**TASK ITEM**
Exactly as written, reproduce all of the entries.

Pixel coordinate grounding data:

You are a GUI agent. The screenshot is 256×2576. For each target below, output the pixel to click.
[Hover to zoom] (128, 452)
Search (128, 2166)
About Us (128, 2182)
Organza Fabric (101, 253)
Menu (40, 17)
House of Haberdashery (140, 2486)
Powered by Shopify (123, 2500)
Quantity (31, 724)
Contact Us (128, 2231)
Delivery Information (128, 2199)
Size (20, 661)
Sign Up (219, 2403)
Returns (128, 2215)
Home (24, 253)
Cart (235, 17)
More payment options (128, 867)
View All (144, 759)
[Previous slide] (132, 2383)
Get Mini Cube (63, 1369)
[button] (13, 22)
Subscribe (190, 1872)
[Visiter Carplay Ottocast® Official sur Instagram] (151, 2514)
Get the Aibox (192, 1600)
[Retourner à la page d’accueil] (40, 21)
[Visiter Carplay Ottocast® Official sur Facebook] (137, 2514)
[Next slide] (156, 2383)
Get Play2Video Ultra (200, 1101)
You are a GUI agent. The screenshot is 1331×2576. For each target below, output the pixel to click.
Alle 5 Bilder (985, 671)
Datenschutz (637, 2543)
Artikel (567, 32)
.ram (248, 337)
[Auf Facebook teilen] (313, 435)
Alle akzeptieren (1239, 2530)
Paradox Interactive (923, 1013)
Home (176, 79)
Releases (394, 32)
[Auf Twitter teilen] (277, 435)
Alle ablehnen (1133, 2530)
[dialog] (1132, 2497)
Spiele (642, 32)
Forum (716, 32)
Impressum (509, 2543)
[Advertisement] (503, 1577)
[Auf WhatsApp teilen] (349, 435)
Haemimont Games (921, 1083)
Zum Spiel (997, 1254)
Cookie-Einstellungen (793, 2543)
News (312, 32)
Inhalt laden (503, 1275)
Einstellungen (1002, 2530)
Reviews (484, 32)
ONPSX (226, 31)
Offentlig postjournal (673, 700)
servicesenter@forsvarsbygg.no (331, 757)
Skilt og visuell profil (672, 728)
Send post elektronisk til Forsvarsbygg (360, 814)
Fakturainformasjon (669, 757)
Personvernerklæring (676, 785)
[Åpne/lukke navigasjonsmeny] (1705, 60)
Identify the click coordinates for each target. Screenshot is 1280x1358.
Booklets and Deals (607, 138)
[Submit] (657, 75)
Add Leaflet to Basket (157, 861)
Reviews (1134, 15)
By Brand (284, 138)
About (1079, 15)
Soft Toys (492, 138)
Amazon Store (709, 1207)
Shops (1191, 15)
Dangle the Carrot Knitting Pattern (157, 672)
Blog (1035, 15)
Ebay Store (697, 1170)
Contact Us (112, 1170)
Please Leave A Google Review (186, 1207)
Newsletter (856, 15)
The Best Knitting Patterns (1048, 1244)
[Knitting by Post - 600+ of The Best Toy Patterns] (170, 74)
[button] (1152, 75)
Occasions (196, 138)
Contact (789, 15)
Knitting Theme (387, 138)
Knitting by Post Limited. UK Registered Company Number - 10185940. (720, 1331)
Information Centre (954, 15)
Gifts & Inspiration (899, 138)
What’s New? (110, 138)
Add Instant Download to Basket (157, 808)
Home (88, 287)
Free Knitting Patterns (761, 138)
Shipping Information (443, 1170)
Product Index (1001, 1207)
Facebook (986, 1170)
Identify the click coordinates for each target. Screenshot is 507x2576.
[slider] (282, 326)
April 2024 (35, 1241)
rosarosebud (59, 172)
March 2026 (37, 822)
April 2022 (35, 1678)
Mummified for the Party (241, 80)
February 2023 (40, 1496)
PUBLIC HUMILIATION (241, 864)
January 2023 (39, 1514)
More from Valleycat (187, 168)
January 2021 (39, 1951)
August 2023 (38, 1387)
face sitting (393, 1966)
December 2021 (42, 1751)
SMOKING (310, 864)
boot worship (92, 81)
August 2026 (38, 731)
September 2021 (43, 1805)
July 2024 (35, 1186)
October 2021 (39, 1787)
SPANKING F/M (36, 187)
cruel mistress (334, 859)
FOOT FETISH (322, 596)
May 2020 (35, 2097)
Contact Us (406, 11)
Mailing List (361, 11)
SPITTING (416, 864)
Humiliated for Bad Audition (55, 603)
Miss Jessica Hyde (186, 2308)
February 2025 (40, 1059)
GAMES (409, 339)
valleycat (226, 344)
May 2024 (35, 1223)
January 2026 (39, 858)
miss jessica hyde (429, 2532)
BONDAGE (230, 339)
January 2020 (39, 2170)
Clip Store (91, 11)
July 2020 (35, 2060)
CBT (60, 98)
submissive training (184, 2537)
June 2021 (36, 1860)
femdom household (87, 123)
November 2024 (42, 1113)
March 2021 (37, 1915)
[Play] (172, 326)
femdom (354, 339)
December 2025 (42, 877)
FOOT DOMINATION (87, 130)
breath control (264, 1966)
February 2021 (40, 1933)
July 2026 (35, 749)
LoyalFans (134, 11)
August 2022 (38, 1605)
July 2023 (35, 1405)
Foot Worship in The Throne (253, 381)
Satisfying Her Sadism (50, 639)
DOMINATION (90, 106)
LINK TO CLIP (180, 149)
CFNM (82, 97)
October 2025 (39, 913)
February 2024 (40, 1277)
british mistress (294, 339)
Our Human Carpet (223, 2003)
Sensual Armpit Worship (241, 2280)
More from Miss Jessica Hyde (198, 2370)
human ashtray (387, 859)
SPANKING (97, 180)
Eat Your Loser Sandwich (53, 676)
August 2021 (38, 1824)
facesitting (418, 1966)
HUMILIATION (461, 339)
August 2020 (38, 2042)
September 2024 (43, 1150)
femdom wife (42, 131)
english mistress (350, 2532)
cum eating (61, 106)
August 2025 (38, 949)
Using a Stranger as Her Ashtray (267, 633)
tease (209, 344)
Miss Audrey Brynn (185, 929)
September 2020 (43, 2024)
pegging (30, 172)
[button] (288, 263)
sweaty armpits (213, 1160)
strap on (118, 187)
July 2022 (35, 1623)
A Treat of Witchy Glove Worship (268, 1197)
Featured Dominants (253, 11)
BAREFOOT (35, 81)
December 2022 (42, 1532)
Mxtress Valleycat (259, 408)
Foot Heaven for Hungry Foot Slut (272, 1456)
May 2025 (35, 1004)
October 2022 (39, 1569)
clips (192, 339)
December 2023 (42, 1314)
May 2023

**REPLY TO THE EXERCISE**
You are a GUI agent. The screenshot is 256×2576. For each target below, output the pixel to click.
[Hover to zoom] (128, 452)
Search (128, 2166)
About Us (128, 2182)
Organza Fabric (101, 253)
Menu (40, 17)
House of Haberdashery (140, 2486)
Powered by Shopify (123, 2500)
Quantity (31, 724)
Contact Us (128, 2231)
Delivery Information (128, 2199)
Size (20, 661)
Sign Up (219, 2403)
Returns (128, 2215)
Home (24, 253)
Cart (235, 17)
More payment options (128, 867)
View All (144, 759)
[Previous slide] (132, 2383)
Get Mini Cube (63, 1369)
[button] (13, 22)
Subscribe (190, 1872)
[Visiter Carplay Ottocast® Official sur Instagram] (151, 2514)
Get the Aibox (192, 1600)
[Retourner à la page d’accueil] (40, 21)
[Visiter Carplay Ottocast® Official sur Facebook] (137, 2514)
[Next slide] (156, 2383)
Get Play2Video Ultra (200, 1101)
You are a GUI agent. The screenshot is 1331×2576. For each target below, output the pixel to click.
Alle 5 Bilder (985, 671)
Datenschutz (637, 2543)
Artikel (567, 32)
.ram (248, 337)
[Auf Facebook teilen] (313, 435)
Alle akzeptieren (1239, 2530)
Paradox Interactive (923, 1013)
Home (176, 79)
Releases (394, 32)
[Auf Twitter teilen] (277, 435)
Alle ablehnen (1133, 2530)
[dialog] (1132, 2497)
Spiele (642, 32)
Forum (716, 32)
Impressum (509, 2543)
[Advertisement] (503, 1577)
[Auf WhatsApp teilen] (349, 435)
Haemimont Games (921, 1083)
Zum Spiel (997, 1254)
Cookie-Einstellungen (793, 2543)
News (312, 32)
Inhalt laden (503, 1275)
Einstellungen (1002, 2530)
Reviews (484, 32)
ONPSX (226, 31)
Offentlig postjournal (673, 700)
servicesenter@forsvarsbygg.no (331, 757)
Skilt og visuell profil (672, 728)
Send post elektronisk til Forsvarsbygg (360, 814)
Fakturainformasjon (669, 757)
Personvernerklæring (676, 785)
[Åpne/lukke navigasjonsmeny] (1705, 60)
Identify the click coordinates for each target. Screenshot is 1280x1358.
Booklets and Deals (607, 138)
[Submit] (657, 75)
Add Leaflet to Basket (157, 861)
Reviews (1134, 15)
By Brand (284, 138)
About (1079, 15)
Soft Toys (492, 138)
Amazon Store (709, 1207)
Shops (1191, 15)
Dangle the Carrot Knitting Pattern (157, 672)
Blog (1035, 15)
Ebay Store (697, 1170)
Contact Us (112, 1170)
Please Leave A Google Review (186, 1207)
Newsletter (856, 15)
The Best Knitting Patterns (1048, 1244)
[Knitting by Post - 600+ of The Best Toy Patterns] (170, 74)
[button] (1152, 75)
Occasions (196, 138)
Contact (789, 15)
Knitting Theme (387, 138)
Knitting by Post Limited. UK Registered Company Number - 10185940. (720, 1331)
Information Centre (954, 15)
Gifts & Inspiration (899, 138)
What’s New? (110, 138)
Add Instant Download to Basket (157, 808)
Home (88, 287)
Free Knitting Patterns (761, 138)
Shipping Information (443, 1170)
Product Index (1001, 1207)
Facebook (986, 1170)
Identify the click coordinates for each target. Screenshot is 507x2576.
[slider] (282, 326)
April 2024 (35, 1241)
rosarosebud (59, 172)
March 2026 (37, 822)
April 2022 (35, 1678)
Mummified for the Party (241, 80)
February 2023 (40, 1496)
PUBLIC HUMILIATION (241, 864)
January 2023 (39, 1514)
More from Valleycat (187, 168)
January 2021 (39, 1951)
August 2023 (38, 1387)
face sitting (393, 1966)
December 2021 (42, 1751)
SMOKING (310, 864)
boot worship (92, 81)
August 2026 (38, 731)
September 2021 (43, 1805)
July 2024 (35, 1186)
October 2021 (39, 1787)
SPANKING F/M (36, 187)
cruel mistress (334, 859)
FOOT FETISH (322, 596)
May 2020 (35, 2097)
Contact Us (406, 11)
Mailing List (361, 11)
SPITTING (416, 864)
Humiliated for Bad Audition (55, 603)
Miss Jessica Hyde (186, 2308)
February 2025 (40, 1059)
GAMES (409, 339)
valleycat (226, 344)
May 2024 (35, 1223)
January 2026 (39, 858)
miss jessica hyde (429, 2532)
BONDAGE (230, 339)
January 2020 (39, 2170)
Clip Store (91, 11)
July 2020 (35, 2060)
CBT (60, 98)
submissive training (184, 2537)
June 2021 (36, 1860)
femdom household (87, 123)
November 2024 (42, 1113)
March 2021 (37, 1915)
[Play] (172, 326)
femdom (354, 339)
December 2025 (42, 877)
FOOT DOMINATION (87, 130)
breath control (264, 1966)
February 2021 (40, 1933)
July 2026 (35, 749)
LoyalFans (134, 11)
August 2022 (38, 1605)
July 2023 (35, 1405)
Foot Worship in The Throne (253, 381)
Satisfying Her Sadism (50, 639)
DOMINATION (90, 106)
LINK TO CLIP (180, 149)
CFNM (82, 97)
October 2025 (39, 913)
February 2024 (40, 1277)
british mistress (294, 339)
Our Human Carpet (223, 2003)
Sensual Armpit Worship (241, 2280)
More from Miss Jessica Hyde (198, 2370)
human ashtray (387, 859)
SPANKING (97, 180)
Eat Your Loser Sandwich (53, 676)
August 2021 (38, 1824)
facesitting (418, 1966)
HUMILIATION (461, 339)
August 2020 (38, 2042)
September 2024 (43, 1150)
femdom wife (42, 131)
english mistress (350, 2532)
cum eating (61, 106)
August 2025 (38, 949)
Using a Stranger as Her Ashtray (267, 633)
tease (209, 344)
Miss Audrey Brynn (185, 929)
September 2020 (43, 2024)
pegging (30, 172)
[button] (288, 263)
sweaty armpits (213, 1160)
strap on (118, 187)
July 2022 (35, 1623)
A Treat of Witchy Glove Worship (268, 1197)
Featured Dominants (253, 11)
BAREFOOT (35, 81)
December 2022 (42, 1532)
Mxtress Valleycat (259, 408)
Foot Heaven for Hungry Foot Slut (272, 1456)
May 2025 (35, 1004)
October 2022 (39, 1569)
clips (192, 339)
December 2023 (42, 1314)
May 2023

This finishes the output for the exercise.